There's much more to a legal market for recreational marijuana than just selling in shops.

The law signed by Gov. Phil Murphy in late February opens the door to many opportunities for folks in the tourism and hospitality industry, or those interested in joining the field, according to experts who've been experimenting with cannabis-related events and specialties in other states.

"Contrary to popular belief, it's not just a random stoner that wants to jump in and experience this," said Cintia Morales, co-founder of Higher Ed Hemp Tours, located in Texas.

Morales made her comments as a panelist during a webinar about recreational marijuana's potential impact on resort destinations and the tourism industry, sponsored by the Greater Atlantic City Chamber of Commerce and the Lloyd D. Levenson Institute of Gaming, Hospitality and Tourism at Stockton University.

The webinar was coincidentally held just days after Murphy signed a legal market into law. According to Rob Mejia with Cannabis Studies at Stockton, individuals are essentially limited to using marijuana in private homes. But he sees "consumption lounges" down the road, where people can smoke or consume products around others.

"Maybe you can turn it into a mini restaurant, live music, comedy shows," Mejia said.

Mejia said folks in other states have been successful with yoga-cannabis classes. In Colorado, a limo service specializing in cannabis education is very popular, he said.

Stockton offers a minor in Cannabis Studies for students, and a $2,000 course for the general public that can get you a Cannabis Certificate.

David Yusefzadeh, a Massachusetts-based chef and founder of a cannabis ice cream company, said many casual users appear to prefer outdoor cannabis experiences — beachfront or farm dinners, for example.
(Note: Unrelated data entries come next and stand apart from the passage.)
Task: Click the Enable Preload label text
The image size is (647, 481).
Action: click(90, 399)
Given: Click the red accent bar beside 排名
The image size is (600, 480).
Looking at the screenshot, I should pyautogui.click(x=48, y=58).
Concepts such as party buses, he said, haven't seen as much demand.

"I think most people don't want to be in motion while they're trying something new and they're not sure how they're going to feel," Yusefzadeh said.

Based on a survey run by his own company, Brian Applegarth with the California Cannabis Tourism Association said there are plenty of "cannabis-motivated travelers" who make their travel decisions based on the ability to access cannabis-related experiences — that could include hemp/CBD massages, visiting a dispensary, or just an educational workshop.

The data also showed that smoking is not necessarily the preferred method of ingestion.

"The ones that scored the highest were edibles, drinkables, and topical applications," Applegarth said.

No matter the business, Applegarth added, education among the workforce is key — workers will be speaking with many consumers who may be completely new to cannabis.